Quiros is accused of misappropriating over $50 million of investor funds raised via a government program called EB-5. The program gives foreign backers and their families who invest a minimum of $500,000 in qualifying stateside projects a fast track to United States citizenship if the project creates a minimum of 10 jobs. The SEC said that Quiros took investor money and used it to pay personal taxes, purchase two Manhattan luxury condominiums and buy both Jay Peak Resort and Burke Mountain Resort. Investors were under the impression that the money was being used to fund construction projects at Jay Peak and a biomedical research facility in Vermont’s Northeast Kingdom. Bill Stenger, Quiros’ business partner and former Jay Peak president, was ordered to pay a $75,000 penalty, as the government claimed that he didn’t personally profit from the ponzi scheme.

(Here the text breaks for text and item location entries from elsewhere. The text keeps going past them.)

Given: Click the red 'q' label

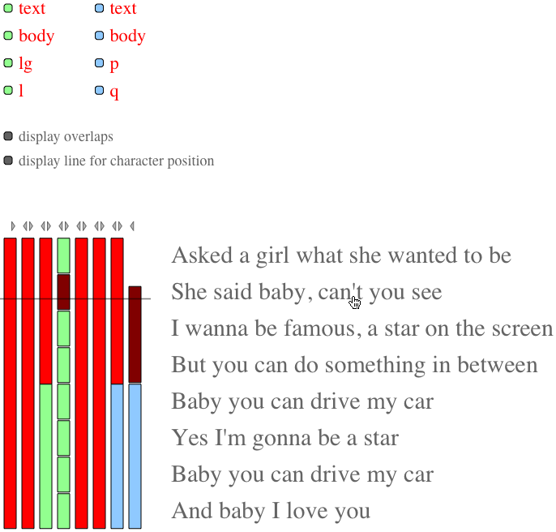Looking at the screenshot, I should point(114,92).
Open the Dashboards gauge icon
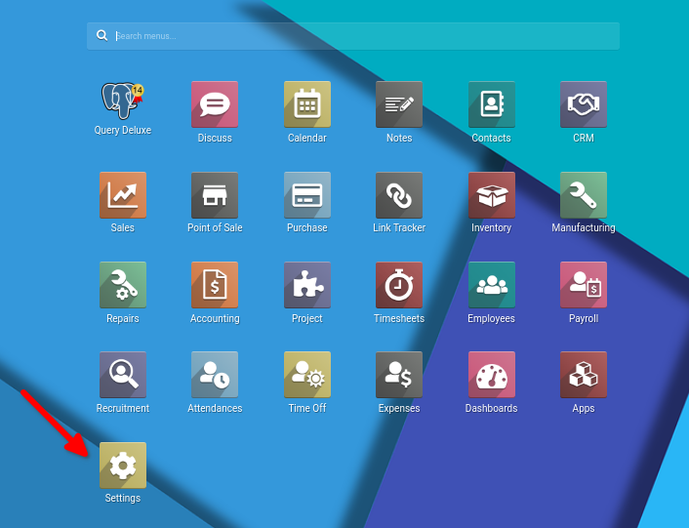689x528 pixels. 491,375
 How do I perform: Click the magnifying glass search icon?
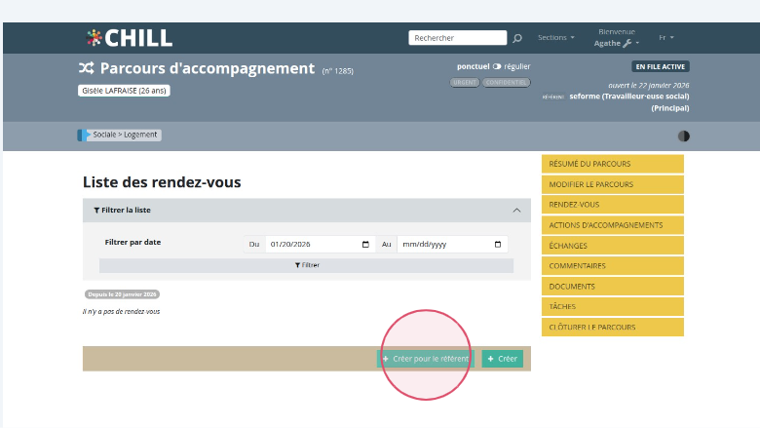point(517,39)
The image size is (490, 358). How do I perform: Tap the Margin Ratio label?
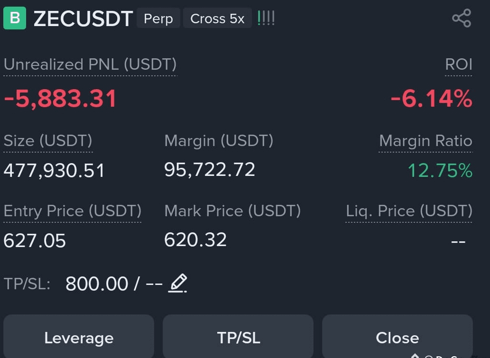click(x=425, y=141)
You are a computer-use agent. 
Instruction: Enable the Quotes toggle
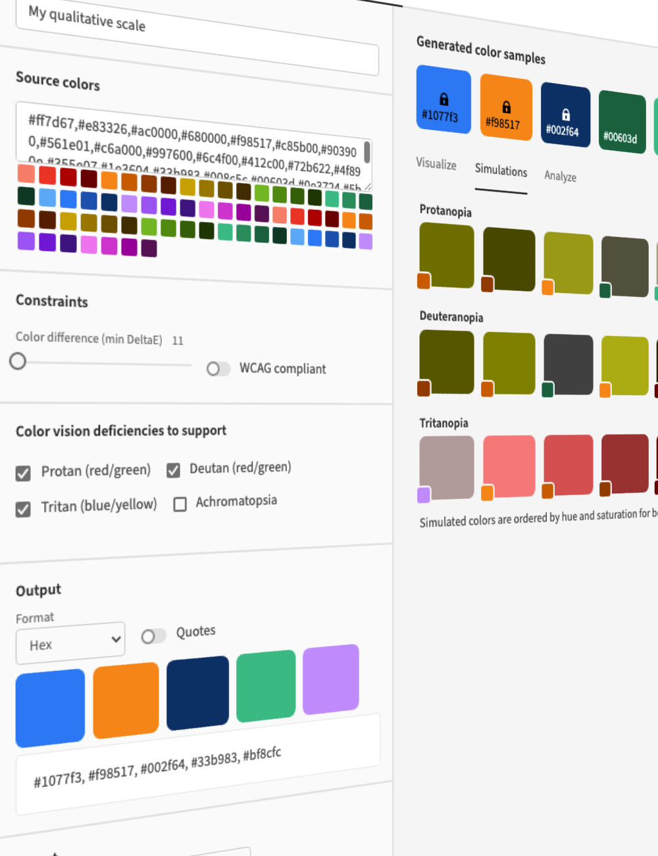coord(153,635)
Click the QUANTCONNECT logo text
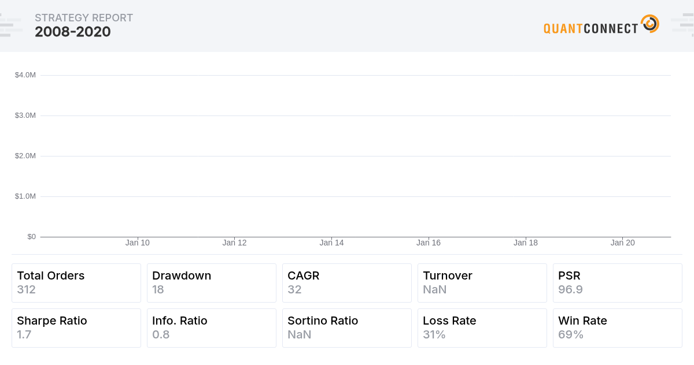Viewport: 694px width, 365px height. (590, 28)
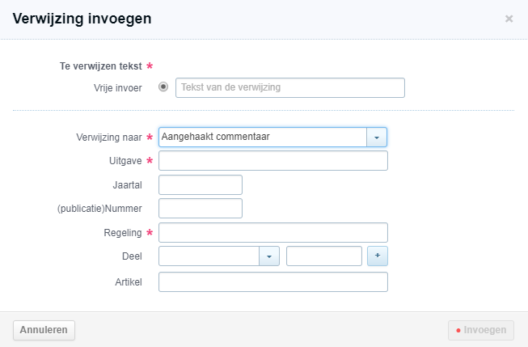Click the Tekst van de verwijzing field
Viewport: 528px width, 347px height.
click(289, 87)
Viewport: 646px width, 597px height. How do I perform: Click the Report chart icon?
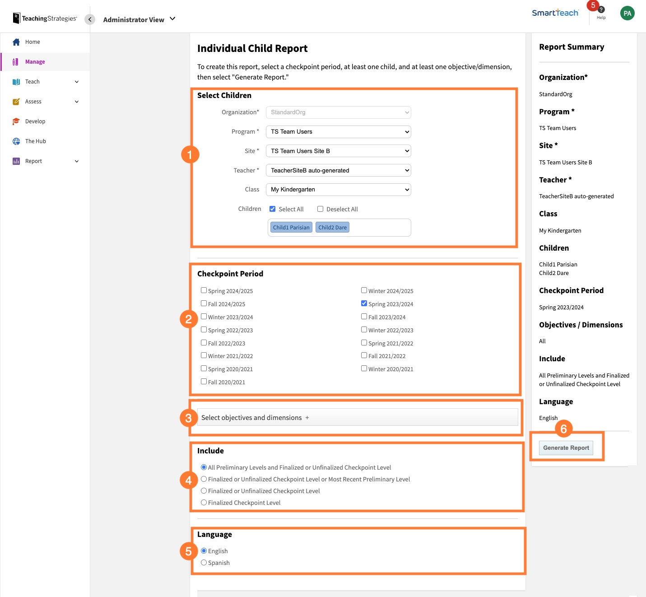click(16, 161)
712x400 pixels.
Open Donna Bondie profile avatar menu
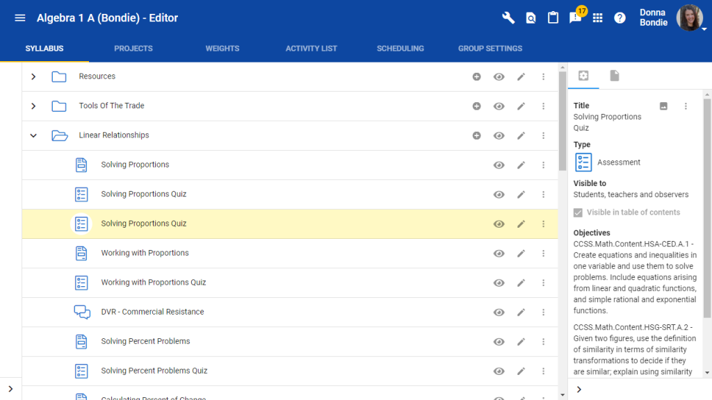690,18
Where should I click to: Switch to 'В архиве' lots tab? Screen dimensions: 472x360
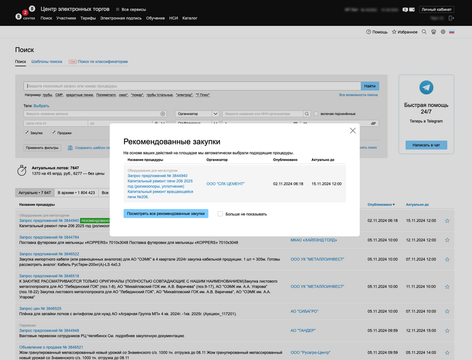click(76, 192)
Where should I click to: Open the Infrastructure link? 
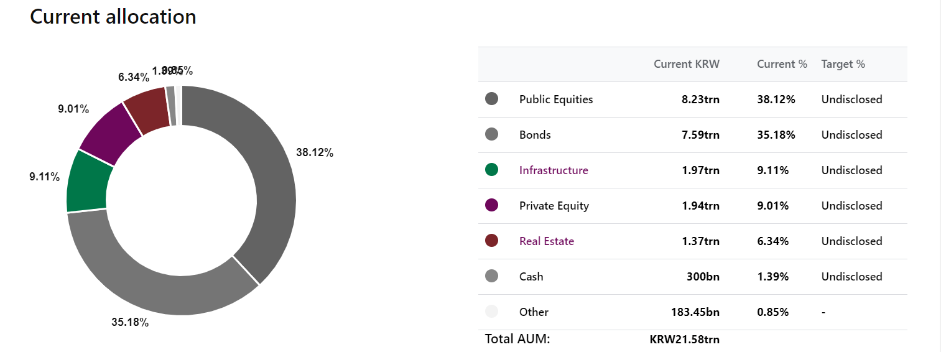(x=554, y=170)
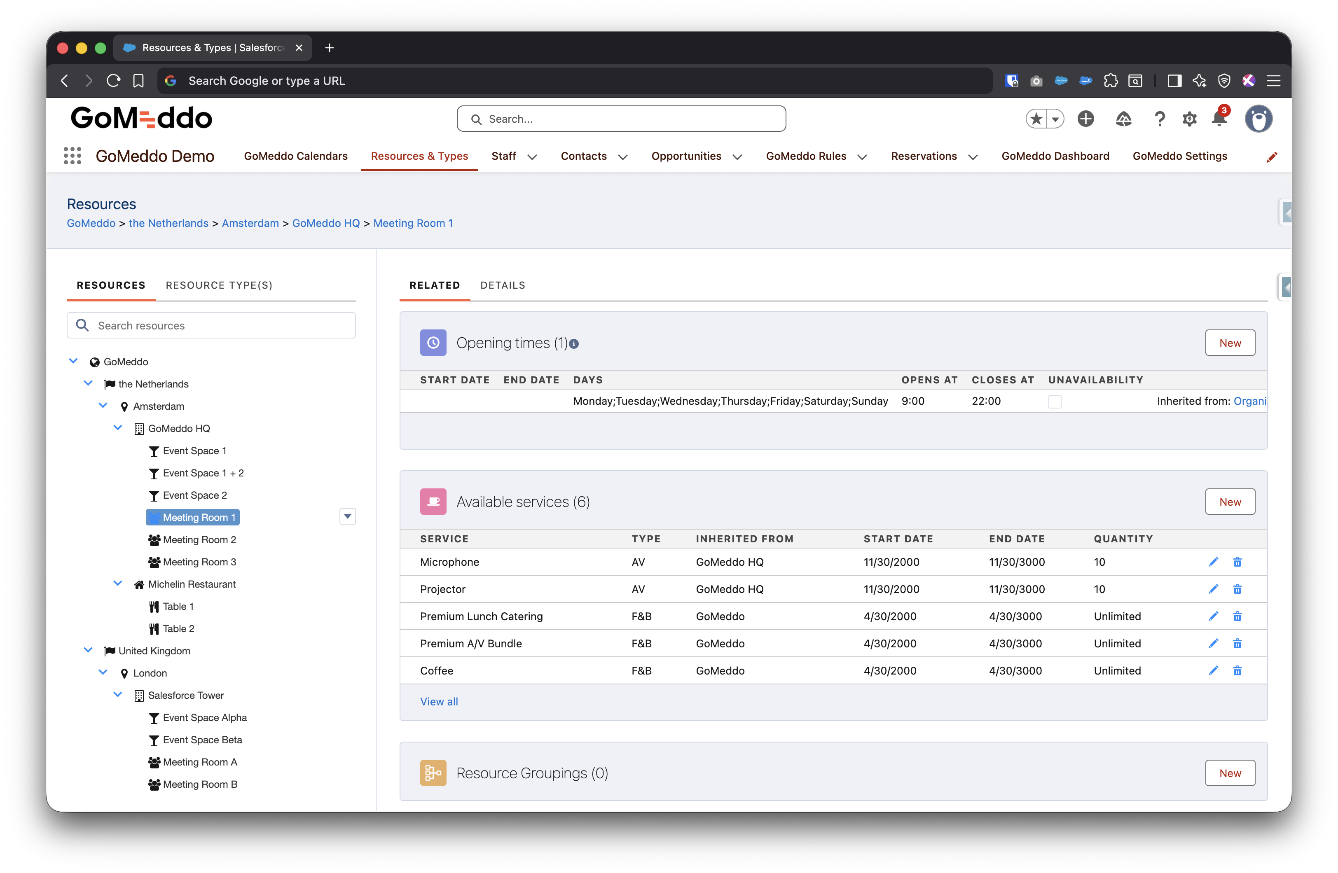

Under the proposed settlement the properties—both Jay and Burke—will be turned over to the court-appointed receiver, Michael Goldberg, with the intent to sell and benefit the harmed investors.
“As a result of the SEC’s action, a court-appointed receiver has successfully turned around the resort’s finances, and the case will result in hundreds of investors receiving significant portions and, in some cases, all of their investments returned to them,” said Steven Peikin, Co-Director of the SEC’s Enforcement Division, in a statement.
In addition to the bit of justice served, Jay Peak is reporting 47 inches of new snow in the past seven days, while Burke is reporting 27 inches, and the skiing is downright phenomenal.